Alastair Bruce-Ball and John Hartson are commentating at Rodney Parade as Newport County and 'Dirty Leeds' cross swords in the third round of the FA Cup. It's one of ten grounds left for me to tick off.
I'm up in Moston in less than two hours and parked up in St Matthews RC High School by 1:30pm. Even the car park attendant hasn't started his shift yet. I listen to the fag end of the game. A wry smile lights up my face as Newport snatch a late winner. I cough up to the car park chap that I've been here for ages and part with £3.
Moston is a district of Manchester two miles to the north-east of the city centre. It has a population of 14,000. Notable folk from the area include: the actress Marsha Thomason, former Man City, WBA and Nottingham Forest striker Ishmael Miller and Major Henry Kelly, who was awarded the Victoria Cross for his action in the First World War.
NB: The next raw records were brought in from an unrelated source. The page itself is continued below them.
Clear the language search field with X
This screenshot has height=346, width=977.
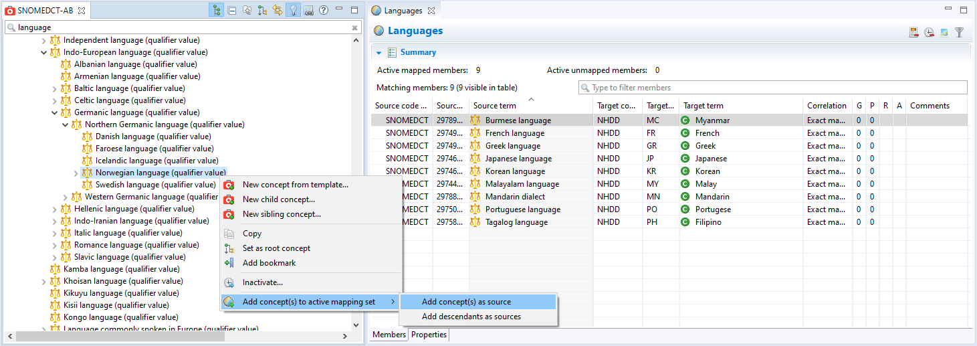(354, 27)
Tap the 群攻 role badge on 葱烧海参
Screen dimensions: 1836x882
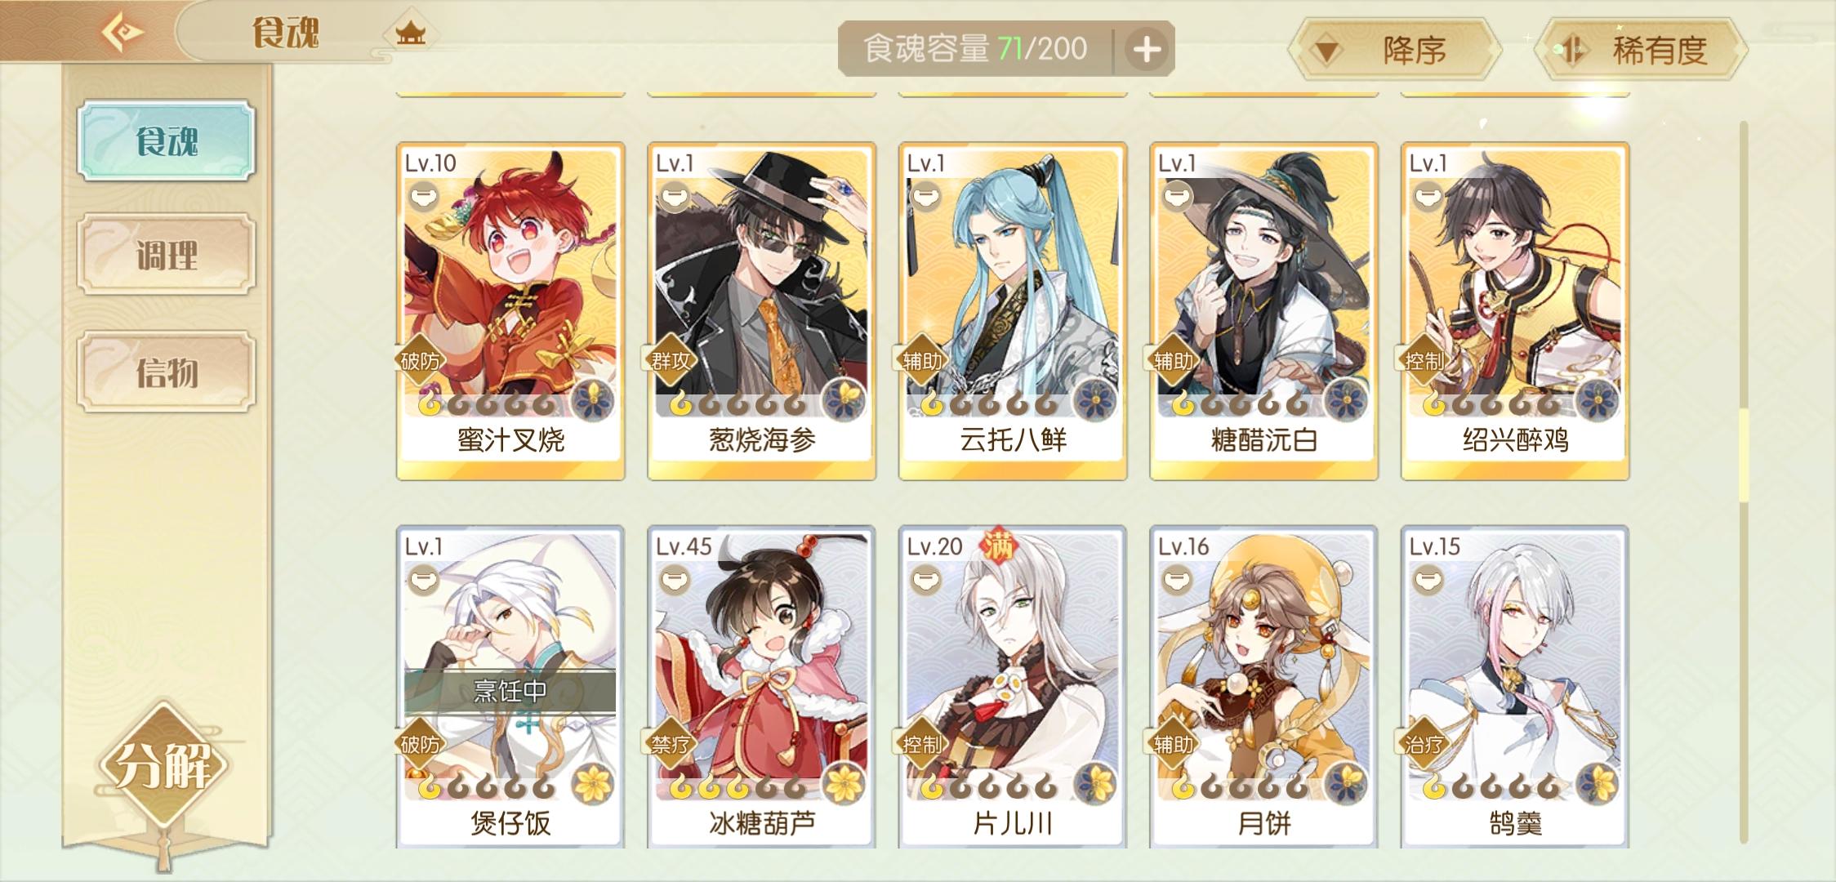(671, 360)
The ground is a five-minute stroll up the road. I nearly fall arse over tit on an icy patch on the pavement as I approach the stadium. I'm only saved by the sturdy grip of my Adidas Sambas. Broadhurst Park is bathed in glorious sunshine and already a hive of activity an hour before kick-off. After taking a few snaps, I pay £10 on the gate (a sensible price, compared to the rip-off at some National League North grounds). The programme is £2 and is, without doubt, the best of the season.
F.C. United of Manchester is a semi-professional club based in Moston, Manchester. They were founded in 2005 by disenchanted Manchester United fans opposed to the takeover of the club by American businessman Malcolm Glazer. After sharing multiple stadia across the Greater Manchester region between 2005-2015, they finally opened their own ground, Broadhurst Park in May 2015.
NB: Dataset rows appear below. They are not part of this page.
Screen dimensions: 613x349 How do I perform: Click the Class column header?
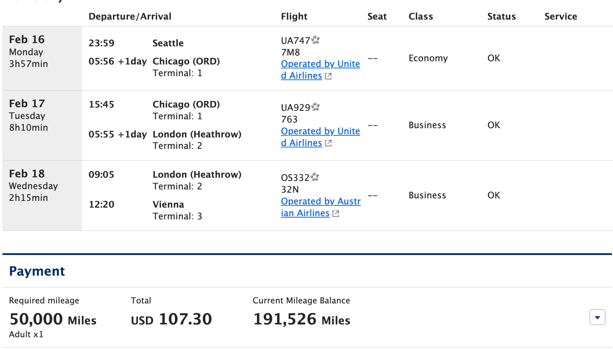(x=421, y=16)
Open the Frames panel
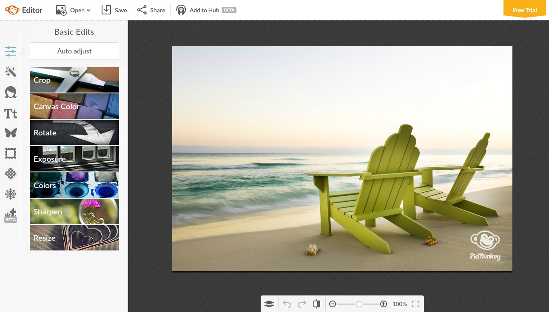This screenshot has width=549, height=312. [x=11, y=153]
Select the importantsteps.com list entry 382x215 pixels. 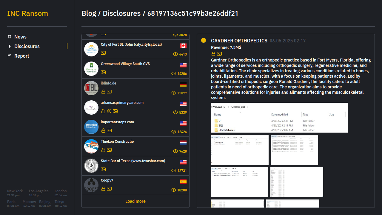pyautogui.click(x=117, y=122)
F.C. United of Manchester are a fan-owned club which is democratically run by members who have equal voting rights and own one share each in the club. The club badge is based on the Manchester coat of arms and features a ship at sea and three stripes for the three rivers that run through the city. Karl Marginson was the manager for over twelve years, until recently parting company with the club.
I'm taken aback at the huge amount of flags erected in each stand. As new builds go, the ground is a beauty with no stone unturned. It's the little things like the recycling stations and real ale bar that catch my eye.
I'm leaning on a red-painted crash barrier towards the rear of the St Mary's Road End as the ground begins to fill up. Five minutes before kick off the crowd begin to sing relentlessly 'Bring on United' until both teams emerge from the tunnel.
Player-manager, Tom Greaves, soon has the majority of an astonishing 2,863 crowd in raptures with a cool finish on twelve minutes. The fans poke fun at the Main Stand for not singing, but they're soon at it. Southport play ball to feet and are dangerous down the flanks, but nobody can get on the end of some crosses whipped in, that flash across goal. They are managed by former Bolton Wanderers and Blackburn Rovers striker Kevin Davies.
The second half is scrappy and littered with fouls. Southport have to open up, but leave gaping holes at the back that FCUM try to exploit. The visitors do have the game's best player in 4 jacket David Morgan. The Belfast-born, former Nottingham Forest and Ilkeston Town midfielder prises open the home defence on countless occasions, but they fail to capitalise on his pinpoint passing. FCUM run the clock down to continue their good form under Greaves and climb up the table.